### Text block ###

Lactate oxidase/vSIRPα conjugates efficiently consume tumor-produced lactates and locally produce tumor-necrotic H2O2 to suppress tumor growth

Abstract

Aggressive tumor formation often leads to excessive anaerobic glycolysis and massive production and accumu-lation of lactate in the tumor microenvironment (TME). To significantly curb lactate accumulation in TME, in this study, lactate oxidase (LOX) was used as a potential therapeutic enzyme and signal regulatory protein alpha variant (vSIRP alpha) as a tumor cell targeting ligand. SpyCatcher protein and SpyTag peptide were genetically fused to LOX and vSIRP alpha, respectively, to form SC-LOX and ST-vSIRP alpha and tumor-targeting LOX/vSIRP alpha conjugates were constructed via a SpyCatcher/SpyTag protein ligation system. LOX/vSIRP alpha conjugates selectively bound to the CD47-overexpressing mouse melanoma B16-F10 cells and effectively consumed lactate produced by the B16-F10 cells, generating adequate amounts of hydrogen peroxide (H2O2), which induces drastic necrotic tumor cell death. Local treatments of B16-F10 tumor-bearing mice with LOX/vSIRP alpha conjugates significantly suppressed B16-F10 tumor growth in vivo without any severe side effects. Tumor-targeting vSIRP alpha may allow longer retention of LOX in tumor sites, effectively consuming surrounding lactate in TME and locally generating adequate amounts of cytotoxic H2O2 to suppress tumor growth. The approach restraining the local lactate concentration and H2O2 in TME using LOX and vSIRP alpha could offer new opportunities for developing enzyme/ targeting ligand conjugate-based therapeutic tools for tumor treatment.

### Information given ###

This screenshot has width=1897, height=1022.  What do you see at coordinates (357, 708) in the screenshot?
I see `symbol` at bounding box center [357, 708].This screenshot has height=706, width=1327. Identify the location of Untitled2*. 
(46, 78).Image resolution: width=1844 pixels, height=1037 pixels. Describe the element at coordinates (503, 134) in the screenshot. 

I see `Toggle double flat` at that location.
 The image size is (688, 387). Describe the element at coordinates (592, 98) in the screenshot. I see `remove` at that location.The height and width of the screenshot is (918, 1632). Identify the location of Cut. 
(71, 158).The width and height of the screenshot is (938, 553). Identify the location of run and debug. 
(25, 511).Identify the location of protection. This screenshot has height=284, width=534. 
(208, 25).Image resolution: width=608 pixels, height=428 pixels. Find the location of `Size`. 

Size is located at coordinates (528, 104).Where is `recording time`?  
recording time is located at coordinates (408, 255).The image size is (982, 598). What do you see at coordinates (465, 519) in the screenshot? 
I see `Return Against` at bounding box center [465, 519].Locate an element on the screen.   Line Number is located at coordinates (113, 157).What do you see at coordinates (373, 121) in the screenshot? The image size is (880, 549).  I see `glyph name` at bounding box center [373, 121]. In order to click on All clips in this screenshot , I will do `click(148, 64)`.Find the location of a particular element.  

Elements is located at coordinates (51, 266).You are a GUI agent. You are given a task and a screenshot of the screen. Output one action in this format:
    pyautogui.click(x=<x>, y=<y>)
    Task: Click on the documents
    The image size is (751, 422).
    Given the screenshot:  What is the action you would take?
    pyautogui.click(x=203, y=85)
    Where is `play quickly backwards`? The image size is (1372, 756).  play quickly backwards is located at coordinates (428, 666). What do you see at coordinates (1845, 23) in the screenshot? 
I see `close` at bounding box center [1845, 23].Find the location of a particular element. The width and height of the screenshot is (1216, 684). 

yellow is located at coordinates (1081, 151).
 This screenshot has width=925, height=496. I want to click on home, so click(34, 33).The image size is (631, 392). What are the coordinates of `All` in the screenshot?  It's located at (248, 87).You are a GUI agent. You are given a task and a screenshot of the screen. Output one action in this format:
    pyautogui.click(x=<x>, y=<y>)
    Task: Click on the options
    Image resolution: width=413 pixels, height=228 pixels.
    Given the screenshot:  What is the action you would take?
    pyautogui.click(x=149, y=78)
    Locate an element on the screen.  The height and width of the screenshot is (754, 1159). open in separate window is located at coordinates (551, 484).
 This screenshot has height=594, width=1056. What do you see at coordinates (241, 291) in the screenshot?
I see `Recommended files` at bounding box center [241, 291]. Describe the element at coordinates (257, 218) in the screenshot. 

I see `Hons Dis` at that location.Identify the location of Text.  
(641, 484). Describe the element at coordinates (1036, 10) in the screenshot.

###

• _Your tasks_
1: From the lactate oxidase abstract, list each abbreviation defined in parentheses, with its full form.
2: According to the lactate oxidase abstract, which cells did the LOX/vSIRP alpha conjugates selectively bind to?
These records come from a separate source.

• _Answers below_
1:
TME: tumor microenvironment
LOX: lactate oxidase
vSIRP alpha: signal regulatory protein alpha variant
H2O2: hydrogen peroxide

2: The CD47-overexpressing mouse melanoma B16-F10 cells.